The majority of people would like to lose at least a few pounds, in my experience. Weight loss principles may feel difficult to implement, but they’re easy to understand! Sleep more, eat less (usually), and move more.

Traditional Recommendations vs. Real-Life Results

This is how it usually goes: First, I give the disclaimer that my scope of practice is limited to recommending the Canada Food Guide. Okay, done. Then I say that in practice, the old-fashioned guide looks suspiciously high in those products that our main agricultural industries sell. Instead, here’s what I’ve found actually works. For example, my star “loser” client took off 50 pounds over the course of a year, and two years later he’s maintained his weight, only he’s a lot more muscular now. The caveat is that he actually implements every single change I suggest he makes.

Where to Start

Maintain a food diary for at least three days. This simple act often creates “a-ha” moments. I occasionally encourage people to eat more. Remember, 1,200 calories is not sustainable nor the least bit healthy.
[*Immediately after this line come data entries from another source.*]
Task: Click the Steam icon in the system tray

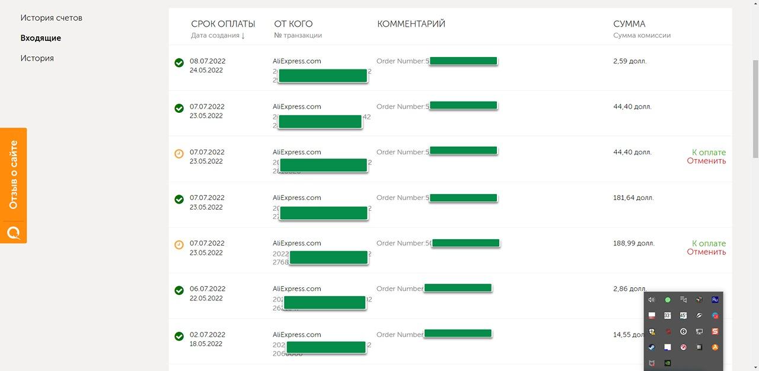Action: coord(652,347)
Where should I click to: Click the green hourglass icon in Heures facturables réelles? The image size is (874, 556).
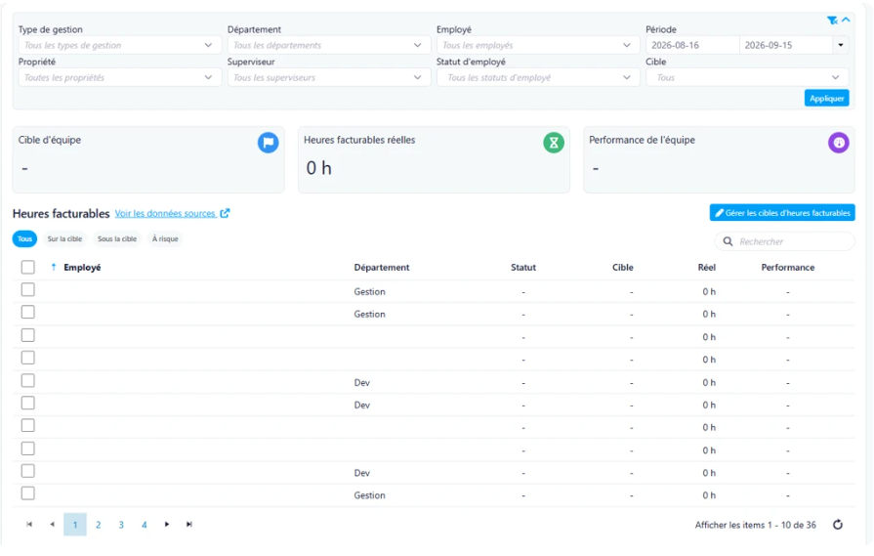[554, 143]
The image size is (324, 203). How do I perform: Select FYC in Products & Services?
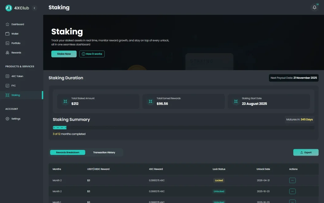pyautogui.click(x=13, y=86)
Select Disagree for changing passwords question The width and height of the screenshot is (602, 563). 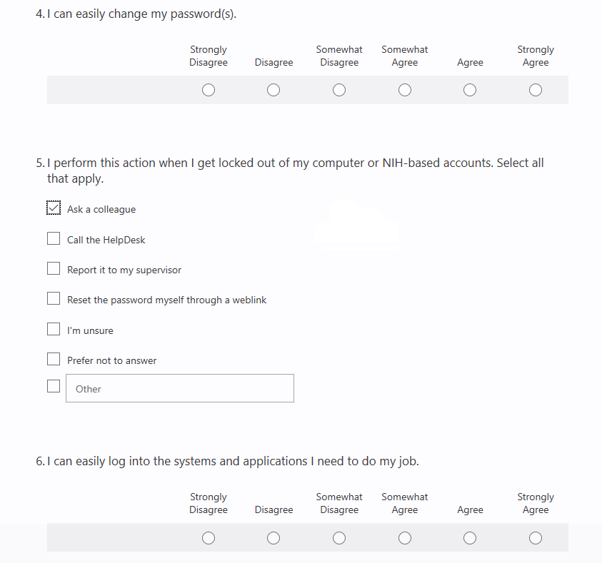[x=274, y=90]
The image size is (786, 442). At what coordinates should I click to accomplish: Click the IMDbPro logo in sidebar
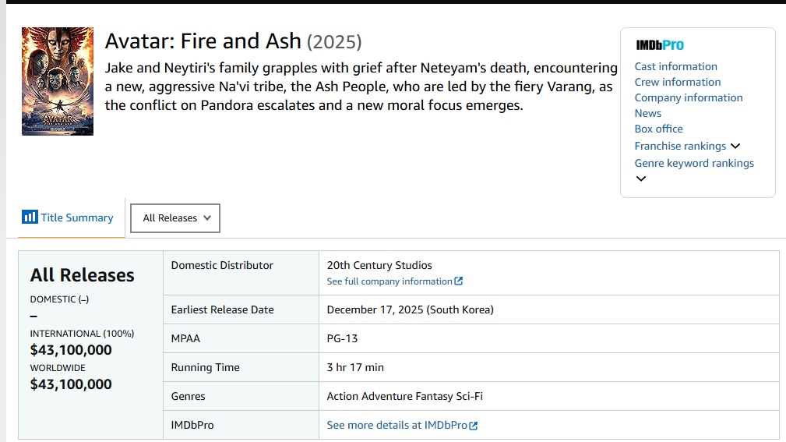660,45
Typically, changes to make include:

  • adding more vegetables
  • adding more protein, especially at breakfast (people can be very resistant to this one)
  • taking out packaged foods and refined carbohydrates
  • reducing grain consumption
  • reducing empty-calorie beverages such as flavoured coffees or alcohol
  • minimizing evening snacking

Often Overlooked, but Powerful

The sleep factor is huge, both for our ability to make good food choices and for the interplay between certain hormones.

You’ve Got to Move It

Of course, the exercise part of the equation is critical. Help prevent injury setbacks by having a movement screen and not accelerating from 0 to 100 — but do aim for 5-6 days a week. Yes, traditional cardio is still useful, as long as you don’t upset your joints. High-intensity intervals, however, help keep your metabolism higher throughout the day. And don’t skip the resistance training; muscle growth is crucial.